Изумление прорвалось сквозь его боль.
Могу ли я все еще изменить то, что сделала? Так, чтобы он мог сделать то, что должен.
- Я соврала! – яростно зашептала я ему. - Я знала, что ты читаешь мой дневник. Знала, что ты читаешь мои сны. Я написала там то, что ранило бы тебя больнее всего! Я врала, чтобы мучить тебя. За то, что ты позволил ему умереть, а сам остался жив. За то, что тебя он любил больше, чем меня! – я перевела дыхание. – Он любил тебя больше, чем кого-либо из нас!
- Что? – после этого слова его рот так и остался открыт, глаза широко распахнуты. От удивления он стал похож на глупца.
Как будто он не знал всегда, что был любим больше всех. Что это он - Любимый.
- Точно глупец! Задаешь глупые вопросы. Уйди с ним. Уйди сейчас. Это тебя он хочет, а не меня. Иди!
И когда мой голос успел повыситься до крика? Не знаю, меня это не заботило. Пусть будет такой спектакль, пусть хоть весь лагерь проснется, и люди станут пялиться на меня. Собственно, именно это и происходило. Дьютифул вспрыгнул на ноги, с мечом в руке, оглядываясь в поисках врага. Разбуженные моими криками, поднимались полусонные люди. Нед уставился на меня с открытым ртом, Неттл прижала руки к лицу, придя в ужас от истины, которую я выкрикнула.
И мой отец поднял руку. Смотреть в его изуродованное лицо было все равно что смотреть в лицо самой смерти. Только посеребренная часть была гладкой и нетронутой. Его человеческая рука медленно поднималась, и, наконец, он развернул ее окровавленной ладонью кверху. Потрескавшиеся губы зашевелились.
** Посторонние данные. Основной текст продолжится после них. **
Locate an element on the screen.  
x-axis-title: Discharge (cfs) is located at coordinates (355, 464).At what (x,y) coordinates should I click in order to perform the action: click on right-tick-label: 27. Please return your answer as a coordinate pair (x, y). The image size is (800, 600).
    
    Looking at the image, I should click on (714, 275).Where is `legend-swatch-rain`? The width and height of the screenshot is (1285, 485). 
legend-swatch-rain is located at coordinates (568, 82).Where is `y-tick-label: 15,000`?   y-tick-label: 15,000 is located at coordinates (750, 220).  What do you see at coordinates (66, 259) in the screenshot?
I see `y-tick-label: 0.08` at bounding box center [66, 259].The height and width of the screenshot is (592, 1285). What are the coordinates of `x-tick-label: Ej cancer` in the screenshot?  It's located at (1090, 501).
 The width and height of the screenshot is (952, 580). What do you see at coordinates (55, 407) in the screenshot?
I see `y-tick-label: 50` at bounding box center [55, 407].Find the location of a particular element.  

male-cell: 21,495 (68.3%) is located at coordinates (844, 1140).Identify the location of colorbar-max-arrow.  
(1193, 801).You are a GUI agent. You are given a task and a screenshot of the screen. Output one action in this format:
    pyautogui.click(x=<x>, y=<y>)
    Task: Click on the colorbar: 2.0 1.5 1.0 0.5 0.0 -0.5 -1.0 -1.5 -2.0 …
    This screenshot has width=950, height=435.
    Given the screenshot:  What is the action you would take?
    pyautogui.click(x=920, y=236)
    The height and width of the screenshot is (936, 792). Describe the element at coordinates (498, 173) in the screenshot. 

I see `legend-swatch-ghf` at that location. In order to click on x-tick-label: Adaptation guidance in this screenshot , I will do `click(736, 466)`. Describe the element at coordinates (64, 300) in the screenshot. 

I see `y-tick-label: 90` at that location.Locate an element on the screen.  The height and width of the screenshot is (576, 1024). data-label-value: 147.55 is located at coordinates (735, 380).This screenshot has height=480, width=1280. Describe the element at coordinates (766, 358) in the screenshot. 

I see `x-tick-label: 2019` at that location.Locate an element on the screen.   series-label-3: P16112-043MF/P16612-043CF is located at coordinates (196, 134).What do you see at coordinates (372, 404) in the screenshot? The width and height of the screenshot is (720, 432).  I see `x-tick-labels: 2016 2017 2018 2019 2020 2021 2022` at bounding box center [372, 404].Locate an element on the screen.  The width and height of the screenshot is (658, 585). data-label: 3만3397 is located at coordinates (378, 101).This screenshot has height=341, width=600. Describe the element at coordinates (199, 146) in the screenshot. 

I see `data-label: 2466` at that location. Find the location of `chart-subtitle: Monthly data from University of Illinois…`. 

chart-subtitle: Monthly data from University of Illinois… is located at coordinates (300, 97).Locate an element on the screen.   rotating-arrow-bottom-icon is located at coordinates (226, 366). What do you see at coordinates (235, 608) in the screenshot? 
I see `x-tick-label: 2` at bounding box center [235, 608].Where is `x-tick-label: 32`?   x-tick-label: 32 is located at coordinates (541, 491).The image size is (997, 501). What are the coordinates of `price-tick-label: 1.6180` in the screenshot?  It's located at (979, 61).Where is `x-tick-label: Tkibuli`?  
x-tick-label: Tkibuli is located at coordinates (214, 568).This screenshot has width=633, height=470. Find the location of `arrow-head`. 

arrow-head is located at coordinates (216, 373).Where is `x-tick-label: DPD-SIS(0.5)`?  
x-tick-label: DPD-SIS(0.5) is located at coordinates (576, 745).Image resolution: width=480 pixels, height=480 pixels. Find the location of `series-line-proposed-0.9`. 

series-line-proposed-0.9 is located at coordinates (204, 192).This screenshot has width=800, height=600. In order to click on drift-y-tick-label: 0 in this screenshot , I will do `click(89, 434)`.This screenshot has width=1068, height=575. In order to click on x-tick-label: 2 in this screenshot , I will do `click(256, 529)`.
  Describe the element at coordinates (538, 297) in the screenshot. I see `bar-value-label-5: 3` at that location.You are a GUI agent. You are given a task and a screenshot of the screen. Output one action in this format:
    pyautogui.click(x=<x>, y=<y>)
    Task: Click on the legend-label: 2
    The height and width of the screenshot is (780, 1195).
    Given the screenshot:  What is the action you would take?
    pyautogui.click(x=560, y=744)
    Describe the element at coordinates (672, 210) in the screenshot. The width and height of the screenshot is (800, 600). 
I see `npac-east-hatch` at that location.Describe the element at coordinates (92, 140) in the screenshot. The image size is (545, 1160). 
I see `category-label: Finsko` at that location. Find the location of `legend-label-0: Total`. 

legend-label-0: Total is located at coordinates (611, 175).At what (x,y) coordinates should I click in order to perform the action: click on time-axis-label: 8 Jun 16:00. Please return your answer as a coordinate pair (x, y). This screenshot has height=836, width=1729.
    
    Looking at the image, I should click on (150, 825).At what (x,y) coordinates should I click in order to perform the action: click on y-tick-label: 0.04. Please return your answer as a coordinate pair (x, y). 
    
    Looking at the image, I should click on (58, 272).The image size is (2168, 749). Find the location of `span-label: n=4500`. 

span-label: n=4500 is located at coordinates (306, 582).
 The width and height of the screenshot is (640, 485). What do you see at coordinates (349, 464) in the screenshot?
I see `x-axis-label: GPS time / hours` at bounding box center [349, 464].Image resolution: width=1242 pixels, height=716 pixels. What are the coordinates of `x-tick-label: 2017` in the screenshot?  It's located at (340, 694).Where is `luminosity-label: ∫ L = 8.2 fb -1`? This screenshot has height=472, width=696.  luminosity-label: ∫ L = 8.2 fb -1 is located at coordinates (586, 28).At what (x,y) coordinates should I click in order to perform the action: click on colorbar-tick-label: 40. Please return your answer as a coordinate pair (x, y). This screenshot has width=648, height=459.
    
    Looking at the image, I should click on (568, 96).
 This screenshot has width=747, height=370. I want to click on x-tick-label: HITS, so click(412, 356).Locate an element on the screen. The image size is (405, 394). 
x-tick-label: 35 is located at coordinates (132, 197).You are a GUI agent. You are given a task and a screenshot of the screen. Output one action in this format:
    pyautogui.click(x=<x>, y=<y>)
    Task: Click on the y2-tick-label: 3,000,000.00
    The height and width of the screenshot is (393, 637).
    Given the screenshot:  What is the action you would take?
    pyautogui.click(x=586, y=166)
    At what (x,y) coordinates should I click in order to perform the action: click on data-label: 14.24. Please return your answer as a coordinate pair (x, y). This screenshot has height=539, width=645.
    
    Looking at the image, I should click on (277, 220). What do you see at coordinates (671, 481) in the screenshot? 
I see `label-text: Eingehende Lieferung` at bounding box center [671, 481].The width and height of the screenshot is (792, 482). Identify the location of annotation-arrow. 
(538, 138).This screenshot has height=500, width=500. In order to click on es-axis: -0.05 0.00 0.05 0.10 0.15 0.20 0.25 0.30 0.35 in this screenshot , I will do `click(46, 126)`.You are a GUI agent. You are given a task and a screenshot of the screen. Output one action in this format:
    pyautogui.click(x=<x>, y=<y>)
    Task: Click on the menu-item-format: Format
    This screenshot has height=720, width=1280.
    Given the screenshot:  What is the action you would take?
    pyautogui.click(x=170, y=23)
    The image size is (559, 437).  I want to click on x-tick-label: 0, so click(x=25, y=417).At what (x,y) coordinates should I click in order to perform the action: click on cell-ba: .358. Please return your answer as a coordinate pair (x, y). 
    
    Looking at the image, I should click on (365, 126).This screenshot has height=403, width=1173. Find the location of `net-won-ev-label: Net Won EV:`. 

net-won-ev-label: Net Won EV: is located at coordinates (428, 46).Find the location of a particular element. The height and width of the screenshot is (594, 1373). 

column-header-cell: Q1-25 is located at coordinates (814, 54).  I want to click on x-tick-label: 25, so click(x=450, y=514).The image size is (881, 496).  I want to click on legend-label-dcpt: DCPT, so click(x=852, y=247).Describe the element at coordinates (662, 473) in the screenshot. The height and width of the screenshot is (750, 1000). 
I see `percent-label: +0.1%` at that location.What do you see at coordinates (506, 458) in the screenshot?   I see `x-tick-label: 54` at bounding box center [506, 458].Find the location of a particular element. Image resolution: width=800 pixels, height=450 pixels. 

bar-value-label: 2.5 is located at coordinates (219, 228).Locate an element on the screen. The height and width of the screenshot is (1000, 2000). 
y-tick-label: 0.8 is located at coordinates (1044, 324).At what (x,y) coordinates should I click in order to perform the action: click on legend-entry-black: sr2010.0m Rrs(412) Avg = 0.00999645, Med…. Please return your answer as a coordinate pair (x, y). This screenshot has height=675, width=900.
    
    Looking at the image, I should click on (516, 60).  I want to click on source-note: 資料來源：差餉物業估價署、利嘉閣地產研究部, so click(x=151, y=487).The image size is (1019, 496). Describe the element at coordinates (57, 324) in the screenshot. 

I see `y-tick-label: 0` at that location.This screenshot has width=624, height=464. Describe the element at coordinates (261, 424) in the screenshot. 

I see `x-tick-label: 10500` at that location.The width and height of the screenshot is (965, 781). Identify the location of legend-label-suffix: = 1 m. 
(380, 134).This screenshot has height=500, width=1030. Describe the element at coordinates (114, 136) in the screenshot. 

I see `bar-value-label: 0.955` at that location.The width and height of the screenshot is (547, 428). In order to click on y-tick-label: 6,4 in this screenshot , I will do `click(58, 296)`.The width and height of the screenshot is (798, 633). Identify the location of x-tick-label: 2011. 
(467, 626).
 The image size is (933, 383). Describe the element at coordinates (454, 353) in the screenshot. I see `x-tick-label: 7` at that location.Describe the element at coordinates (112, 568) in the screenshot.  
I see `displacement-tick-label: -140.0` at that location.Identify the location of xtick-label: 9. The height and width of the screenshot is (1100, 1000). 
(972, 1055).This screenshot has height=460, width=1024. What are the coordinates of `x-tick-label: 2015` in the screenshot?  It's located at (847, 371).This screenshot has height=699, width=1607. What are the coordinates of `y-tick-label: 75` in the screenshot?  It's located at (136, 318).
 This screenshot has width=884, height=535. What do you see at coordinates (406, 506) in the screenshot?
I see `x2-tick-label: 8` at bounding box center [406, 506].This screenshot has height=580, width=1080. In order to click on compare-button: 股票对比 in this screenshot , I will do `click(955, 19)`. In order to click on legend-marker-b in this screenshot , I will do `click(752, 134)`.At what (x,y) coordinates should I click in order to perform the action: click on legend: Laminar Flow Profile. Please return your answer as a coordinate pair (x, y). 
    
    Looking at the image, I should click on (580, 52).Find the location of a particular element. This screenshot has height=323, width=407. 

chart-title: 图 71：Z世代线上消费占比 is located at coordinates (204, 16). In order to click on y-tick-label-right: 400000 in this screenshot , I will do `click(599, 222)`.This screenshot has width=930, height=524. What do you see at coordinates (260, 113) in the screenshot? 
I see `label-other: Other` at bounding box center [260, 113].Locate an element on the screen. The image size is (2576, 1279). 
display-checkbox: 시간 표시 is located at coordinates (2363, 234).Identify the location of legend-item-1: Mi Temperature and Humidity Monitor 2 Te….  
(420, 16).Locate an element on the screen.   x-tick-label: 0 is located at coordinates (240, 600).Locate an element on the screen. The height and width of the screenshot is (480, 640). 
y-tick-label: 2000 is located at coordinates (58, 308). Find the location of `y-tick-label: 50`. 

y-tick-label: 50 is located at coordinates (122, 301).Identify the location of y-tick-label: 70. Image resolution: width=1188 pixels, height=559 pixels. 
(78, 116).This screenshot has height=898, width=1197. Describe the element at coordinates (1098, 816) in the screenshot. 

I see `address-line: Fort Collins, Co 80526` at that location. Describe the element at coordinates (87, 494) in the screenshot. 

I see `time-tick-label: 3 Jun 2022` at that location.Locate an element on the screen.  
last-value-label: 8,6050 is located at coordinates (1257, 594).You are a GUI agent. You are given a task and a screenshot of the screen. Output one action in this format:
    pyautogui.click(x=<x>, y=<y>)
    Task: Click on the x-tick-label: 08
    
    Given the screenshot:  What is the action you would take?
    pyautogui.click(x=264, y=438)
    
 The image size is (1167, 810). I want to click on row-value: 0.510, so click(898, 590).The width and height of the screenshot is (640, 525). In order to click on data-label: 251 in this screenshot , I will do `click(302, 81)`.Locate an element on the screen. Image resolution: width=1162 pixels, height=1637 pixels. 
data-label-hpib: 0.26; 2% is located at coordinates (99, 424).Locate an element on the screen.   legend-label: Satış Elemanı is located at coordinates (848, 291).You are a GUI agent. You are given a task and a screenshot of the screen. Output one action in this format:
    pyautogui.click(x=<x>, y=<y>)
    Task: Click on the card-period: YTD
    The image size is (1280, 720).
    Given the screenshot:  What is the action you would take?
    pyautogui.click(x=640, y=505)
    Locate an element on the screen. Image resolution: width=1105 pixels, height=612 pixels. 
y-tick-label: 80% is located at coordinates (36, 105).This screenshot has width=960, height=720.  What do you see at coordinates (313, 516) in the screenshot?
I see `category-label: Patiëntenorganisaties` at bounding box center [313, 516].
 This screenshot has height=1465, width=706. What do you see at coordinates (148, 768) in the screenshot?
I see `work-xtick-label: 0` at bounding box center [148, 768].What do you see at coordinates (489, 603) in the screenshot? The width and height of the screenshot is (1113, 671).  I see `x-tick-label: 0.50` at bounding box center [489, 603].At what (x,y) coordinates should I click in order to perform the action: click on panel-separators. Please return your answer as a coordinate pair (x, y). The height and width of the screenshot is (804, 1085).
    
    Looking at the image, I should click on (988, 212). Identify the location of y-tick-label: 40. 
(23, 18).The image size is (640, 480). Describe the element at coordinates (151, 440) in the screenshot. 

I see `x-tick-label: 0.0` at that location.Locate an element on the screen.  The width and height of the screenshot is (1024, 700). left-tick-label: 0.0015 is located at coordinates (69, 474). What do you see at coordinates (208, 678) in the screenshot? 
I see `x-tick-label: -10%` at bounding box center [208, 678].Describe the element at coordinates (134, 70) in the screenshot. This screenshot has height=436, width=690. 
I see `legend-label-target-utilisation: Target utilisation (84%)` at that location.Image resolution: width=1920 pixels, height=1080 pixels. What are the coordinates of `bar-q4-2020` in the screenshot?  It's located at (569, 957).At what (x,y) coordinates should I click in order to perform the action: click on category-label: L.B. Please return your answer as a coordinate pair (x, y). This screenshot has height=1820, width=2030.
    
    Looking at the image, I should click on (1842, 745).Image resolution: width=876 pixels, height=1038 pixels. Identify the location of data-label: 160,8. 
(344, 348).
Он не мог произнести и слова, но я поняла.
Шут тоже понял.
Он поднялся, уронив на землю одеяло, которым укрывал плечи. Снял с руки перчатку и позволил ей упасть. И пошел неуверенно, будто марионетка, чьи веревочки дергает ученик кукловода. Он дошел до моего отца и очень нежно взял его за руку. Потом он наклонился, пока совсем не лег на волка, лицом повернувшись к моему отцу и положив руку ему на спину. Притянул его ближе и затем коснулся серебряными пальцами волка.
На какую-то минуту всё замерло. Затем я увидела, как пальцы Любимого привели в движение мягкий мех на волчьей спине. Озаренные светом костра, тела моего отца и Любимого расплылись и слились. Я почувствовала что-то, чего не могу описать. Как свист ветра, когда дверь открыли, а потом снова закрыли, но происходило это в потоке Скилла и было таким мощным, что я заметила, как Неттл при этом тоже вздрогнула. Один краткий миг я видела свет, лучами исходящий от них - связующая нить, узел на тропе судьбы. И вот всё кончено. Нечто, наконец, полностью завершенное, такое, каким и должно быть.
Их цвета померкли, а волчий взгляд заблестел. Вроде бы постепенно, но в то же время неожиданно они пропали, и остался только волк. Оскал исчез. Волк навострил уши и пошевелил ими. Его широкая голова медленно повернулась. Он поднял нос и понюхал воздух. Какие у него были глаза! Они были тьмой, наполненной великолепием жизни. На одно краткое мгновение в них отразился свет, и они блеснули зеленым. Все мы замерли под взглядом огромного хищника. Затем, как намокший пес, волк отряхнулся, и каменная крошка полетела во все стороны, словно до того он вывалялся в ней.
Его взгляд неторопливо заскользил по нам, на время, останавливаясь на каждом. Последней в очереди была я. Он смотрел на меня одновременно жестко и весело.
Он встряхнулся в последний раз.
Когти оставили глубокие царапины на камне, когда он прыгнул - не только над костром, но над всеми нами. На секунду он стал смутным движением в темноте. А затем исчез.
- Он сделал это! Он сделал это! - закричал Дьютифул, сжал Неттл в своих объятиях и закружил.
Нед поднялся на ноги и торжественным голосом менестреля объявил полусонному лагерю:
- И так Волк Запада восстал из камня. И так он восстанет снова, если когда-нибудь народ Шести Герцогств призовет его в нужде.
- Семи Герцогств, - поправила его Кеттрикен.
Глава пятидесятая. Горы.
- Это плохая идея, - повторила Неттл.
- Это отличная идея, - ответила Кетриккен. - И это Фитц подал мне ее. Не беспокойся, что я буду слишком снисходительной с ней. Ты знаешь, этого не будет.